Putting aside the systemic flaws in the process of random evolution, I would like to take a moment to examine all the things that evolution does not attempt to account for, the things it accepts as accident. This is the world as observed through that lost mind.
It’s amazing how many otherwise intelligent, even brilliant people have completely lost their minds! They look at the universe and the infinite array of astonishing things we find here and see . . . . accidents! Speaking of accidents, when my son’s new Gretsch arrived I calmly tried to convince him that this beautiful guitar was an accident, a mere collision of atoms and material processes, and over eons of time you have . . . . a guitar! I could tell he wasn’t buying it. You mean something as intricate and beautiful and sonorous as this guitar wasn’t a product of chance? Nope.
It’s simple to move from something as rudimentary as a guitar which can’t be a product of random processes, to, for example, the unfathomable, incomprehensible complexity of the human body also not being a product of random processes. The materialist claims this is a simplistic and false analogy, but are you going to trust the opinion of someone who has completely lost their mind? So we’re to believe that the human nervous system wasn’t designed? How about the circulatory system? Maybe the digestive system? They eyes? Ears? Nose? Maybe the heart or lungs? How about the zillions of chemical reactions that are happening in a body at every moment to make it all work? Not designed? Really? That’s what you want me to believe? You have lost your mind!

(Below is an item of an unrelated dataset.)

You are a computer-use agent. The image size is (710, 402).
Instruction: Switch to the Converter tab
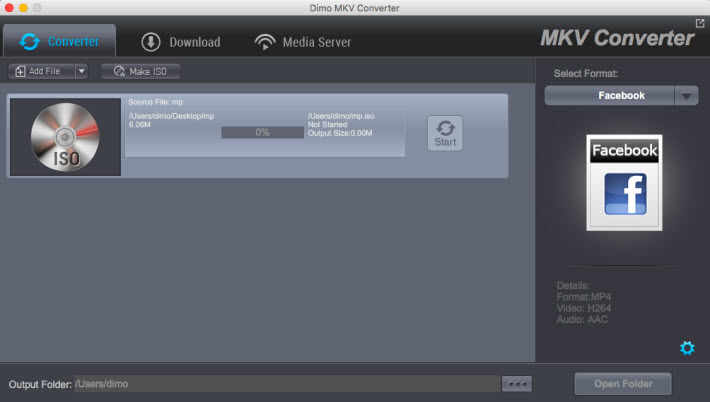click(x=60, y=41)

This little exercise, multiplied in innumerable ways all their lives growing up, is why atheism (materialism-naturalism) is impossible for my kids to believe. Only an all powerful, all knowing, all wise, all everywhere supreme being beyond our comprehension could be responsible for existence, and everything in it. That would be the Living God revealed to us in creation (“his eternal power and divine nature”), Scripture, and ultimately in Jesus Christ. My children, and I, know that God is more real than material reality because without him there would be no material reality. Including guitars.